Both people unconsciously expressed fear based thinking. Now consider there are two kinds of fear. Yes, I am speaking broadly. There is true fear, the real deal, one experiences upon realizing a large, out-of-control tractor-trailer is barreling down upon them, or an earthquake is shaking the building one is in, or when in the presence of tigers and rattlesnakes or an idiot brandishing a gun. Fight, flight, or freeze is the healthy, desired array of choices to react from.
Then there is phantom fear, or better yet, false fear. This is fear all made up in our minds, conjured up by our imagination, and based in interpretations of past events. Let’s call this kind of fear F.E.A.R., as in False Evidence Appearing Real. Now, to be sure, this label is inaccurate as fear is an emotion. Emotions are generated in our bodies and having nothing to do with physical evidence. The point is well made, however, by many who demonstrate our minds, arising from body and governed more often than not by ego and id, seize upon whatever “evidence” is to justify a vivid emotional reaction.
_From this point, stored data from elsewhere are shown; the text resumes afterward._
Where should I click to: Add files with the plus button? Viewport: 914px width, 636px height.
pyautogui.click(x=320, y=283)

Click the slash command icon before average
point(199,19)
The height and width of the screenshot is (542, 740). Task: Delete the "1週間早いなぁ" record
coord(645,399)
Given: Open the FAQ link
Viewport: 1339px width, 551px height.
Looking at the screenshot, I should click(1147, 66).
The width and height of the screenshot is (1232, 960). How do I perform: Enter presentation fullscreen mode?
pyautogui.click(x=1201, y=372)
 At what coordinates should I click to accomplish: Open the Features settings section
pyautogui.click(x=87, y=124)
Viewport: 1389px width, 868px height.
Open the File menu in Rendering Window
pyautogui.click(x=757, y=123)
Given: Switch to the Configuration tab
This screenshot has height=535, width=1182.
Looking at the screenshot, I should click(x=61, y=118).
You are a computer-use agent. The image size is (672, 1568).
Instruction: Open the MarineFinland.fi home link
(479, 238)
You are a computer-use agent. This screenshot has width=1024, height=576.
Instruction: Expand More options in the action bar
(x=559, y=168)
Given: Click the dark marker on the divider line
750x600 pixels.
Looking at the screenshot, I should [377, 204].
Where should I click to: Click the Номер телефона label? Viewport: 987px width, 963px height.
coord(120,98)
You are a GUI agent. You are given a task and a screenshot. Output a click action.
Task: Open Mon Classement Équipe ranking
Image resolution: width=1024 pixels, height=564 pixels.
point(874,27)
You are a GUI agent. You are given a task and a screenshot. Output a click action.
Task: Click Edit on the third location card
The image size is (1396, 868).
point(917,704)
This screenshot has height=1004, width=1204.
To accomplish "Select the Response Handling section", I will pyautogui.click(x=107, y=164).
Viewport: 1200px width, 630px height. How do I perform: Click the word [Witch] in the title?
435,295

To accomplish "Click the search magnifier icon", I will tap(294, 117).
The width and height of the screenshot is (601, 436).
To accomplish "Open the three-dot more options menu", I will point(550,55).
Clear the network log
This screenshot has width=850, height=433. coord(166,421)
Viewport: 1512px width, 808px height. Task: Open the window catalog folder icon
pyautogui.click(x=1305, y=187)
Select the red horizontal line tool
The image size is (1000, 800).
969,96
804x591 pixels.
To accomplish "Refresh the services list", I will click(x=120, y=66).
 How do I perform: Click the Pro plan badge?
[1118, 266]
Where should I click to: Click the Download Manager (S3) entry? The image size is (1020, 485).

We see this, by the way, throughout the backlash of Big Business and their allies among Democrats and Republicans of the Two-Headed Snake. We watch as Big Biz clamors and maneuvers to freak out small business owners. We watch over and over again as Big Biz works hard to scare the shit out of low-wage workers with Corporatist Bankster propaganda of losing their jobs, tips, and other compensations. We watch Big Business intimidate those unemployed to fear even getting work in the first place.
“Be ignorant, afraid, and a slave,” imply the Capitalist robber class. “Get an education!” is blathered across the mainstream newspapers as if those unemployed and underemployed masses with Masters degrees and Doctorates don’t know anything real. Well, if Isaac took the time to do some research beyond the mainstream mass media, which is usually pro-business, pro-order, pro-finance, and anti-labor, he would discover research demonstrating prices would not rise much at all as well as strategies to alleviate any feared fiscal distress during the time of transition to $15 an hour minimum wage.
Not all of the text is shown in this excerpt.